— Begin Document extract —
You have the advantage of having known this stuff first hand
(I don't mean from the 1880s) while my knowledge is all from
books. I am pleased my memory works as well as it does.
On some subjects, such as the place of polymers in emulsions,
the material I have/had was not very detailed, at least I have
the basics right.
On 2/9/2019 4:16 PM, Robert Shanebrook (Redacted sender
makingkodakfilm for DMARC) wrote:
You wrote:
/*Some were eating mustard, I am not sure if this was the good stuff or the failed stuff but the amount of sulfur and its compounds in the gelatin have a
profound effect on its photographic properties. AFAIK and I may
not have the right (Bob Shanebrook please) eventually the gelatin
was highly refined to remove trace materials and the desired ones
added. While various polymers have been tried and are added to
the gelatin nothing has ever been able to replace it.*/
Per your request my comments are:
Your memory is accurate. The cows that ate mustard seed provided sulphur in their bones that made satisfactory film. The film failure wasn't explained until decades later when S. E. Sheppard, Mees' university thesis co-author and later Kodak scientist, proved the cause of the problem.
It wasn't until late in the 20th century that purified gel was used and then impurities were added. In the 1980s we worked with polymers as partial gel substitutes. Advances in gel technology and the limitations of polymers including cost kept gel as a major component in films. Polymers offer some characteristics that are not possible with gelatin so some polymers may be added to gelatin.
The conversations of the last week were from my memory, the details and publication references are in "Making Kodak Film". I have decent library but I can easily remember the details.
Bob
On Saturday, February 9, 2019, 6:07:40 PM EST, `Richard Knoppow <dickburk@xxxxxxxxxxxxx> wrote:
Bob Kiss's answer is what I also remember from my reading.
He had the advantage of being taught directly by T.H.James, who
succeeded Mees as head of Kodak Labs. My source is about the same
but from James's and Mees's books plus a better memory and
probably more basic chemistry than I have.
— End Document extract —
### Your tasks
A. In the film gelatin thread above, who proved the cause of the film failure?
B. Please carry on the film gelatin thread above from its last sentence.
— Begin Recorded data —
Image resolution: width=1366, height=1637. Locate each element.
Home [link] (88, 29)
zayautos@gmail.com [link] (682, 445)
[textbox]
— End Recorded data —
### Responses
A. S. E. Sheppard, Mees' university thesis co-author and later a Kodak scientist, proved the cause.

B.
Gelatin is, of course, the magic key to all this. It is
possible to make light sensitive coatings without it, as
illustrated by collodion (wet plate) and many alternative
printing methods, but none have the sensitivity of gelatin based
coatings. I don't know the latest research but at least until
recently a complete understanding of the effect of gelatin was
not understood. The nature of the gelatin is extremely important,
something that caused Eastman to create his own gelatin making
business early on. Mees tells the story of how Eastman had a
failure of his dry plates early on which was traced to the source
of his gelatin. Mees says it depended on what the cows were
eating (gelatin comes from cow bones). Some were eating mustard,
I am not sure if this was the good stuff or the failed stuff but
the amount of sulfur and its compounds in the gelatin have a
profound effect on its photographic properties. AFAIK and I may
not have the right (Bob Shanebrook please) eventually the gelatin
was highly refined to remove trace materials and the desired ones
added. While various polymers have been tried and are added to
the gelatin nothing has ever been able to replace it.
The chemistry of gelatin is very complex, several books have
been written about it, and is mostly beyond me.
BTW, while the sensitive coating on film and paper is called
an _emulsion_ it is not, its a suspension. Curiously, the
support, if cellulose, _is_ an emulsion. I remember many years
ago when Technicolor discontinued its three color printing method
attending a special meeting of the SMPTE where several Tech
executives talked about the process. They kept referring to the
_emulsion_ until someone in the audience got one of them to
clarify he meant the _support_ not the coatings. He was correct
from a formal standpoint but the term _emulsion_ for a gelatin
based sensitive layer (or even one without gelatin) has become so
well established there is no chance of changing it and it would
be confusing to try.
Kodak discontinued the use of cellulose nitrate for motion
picture film in 1951 as I believe was general throughout the
industry. AFAIK the last movie to be shot on nitrate was "Sunset
Blvd". It was thought at the time that nitrate was clearer than
acetate. Maybe it was but nitrate was so dangerous it had to be
eliminated.
I rather like chopped liver, especially on Ritz crackers.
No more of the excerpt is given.